Kanly August 15, 2007 12:37 AM

Those warnings so often used: “Do not click on this link if you do not trust the (site/sender/etc)” always irk me for this reason. A quick way for vendors to dump a problem onto the user they know they have no chance of making an informed decision on.

Daedala August 15, 2007 9:02 AM

It’s very easy to find out the starting sequences for various banks. That phishers have used this, and that people fall for it, is pretty old news (at least 2004…).

Simon August 15, 2007 9:03 AM

There’s an old, pre-computer story involving a horse-racing scam.

Assume (for the purposes of my re-telling this story) that a given horse race has ten horses in it.

So the scammer sends to a thousand people a letter saying he has a system for knowing the race winner, and to prove it, he’ll tell them the winner of a particular upcoming race.

One hundred of the letters name the first horse, one hundred name the second horse, etc.

After the race, he writes again to the hundred people who got the winning horse, and makes the same offer. Ten letters name the first horse, ten the second, etc.

Then he writes to the ten people whose horse won the second race, and says, “If you want any more, you’ll have to pay.”

They’ve just gotten the winners on two races. They might be inclined to believe him.

Paul August 15, 2007 10:23 AM

Well, I find it extraordinarily interesting.Good luck to

all of you. And I’m sure you’ll do fine. Really. Just fine.

bob August 15, 2007 10:26 AM

Considering that people will cheerfully electrocute a stranger in the next room as long as they are told to do so by someone standing next to them wearing a labcoat (google or wiki “Milgram experiment”), this is non-news.

Aidan A. O'Brien August 15, 2007 1:17 PM

Why guess the last 4 digits of someone’s credit card number when you can guess the 4 digit PIN of their ATM card. This might possibly provide a more convincing reason to connect to a (bogus) web site, in order to change the PIN.

Maybe there could be some research on any correlation between the “quality” of the data “revealed” and the likehood of successful phishing. Or would that be helping the bad guys too much.

Andy August 15, 2007 2:56 PM

The math of the last four is worse than 10^4 if you also have to guess the bank (issuer). With the first four you already know that.
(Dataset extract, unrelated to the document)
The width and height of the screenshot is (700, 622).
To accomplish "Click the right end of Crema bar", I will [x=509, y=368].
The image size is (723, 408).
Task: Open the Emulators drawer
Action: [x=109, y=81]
Snickers August 19, 2007 10:44 AM

OK, If we agree with Amused’s comments and Bob’s comments, as I do, should we not discourage banks from using the last four digits (or anything similar) as a means of authenticating their legitimate emails? For example, Citibank now includes a “Security Zone” with last 4 digits at the top of its emails, and First National Bank of Omaha includes a “For Your Security” section on its emails. I find these features laughable, as they can so easily be spoofed by the means discussed above, or by anyone viewing a credit card receipt, etc., assuming people bother to double-check the numbers at all. The inclusion of these features has the effect of training users to uncritically rely on something that is unreliable – that is, it makes us less secure and not more secure. Why don’t the banks sign their emails with x509 certificates? If you get legitimate emails from your banks that contain features like the “Security Zone,” send them a message to educate them on why this practice is worse than useless.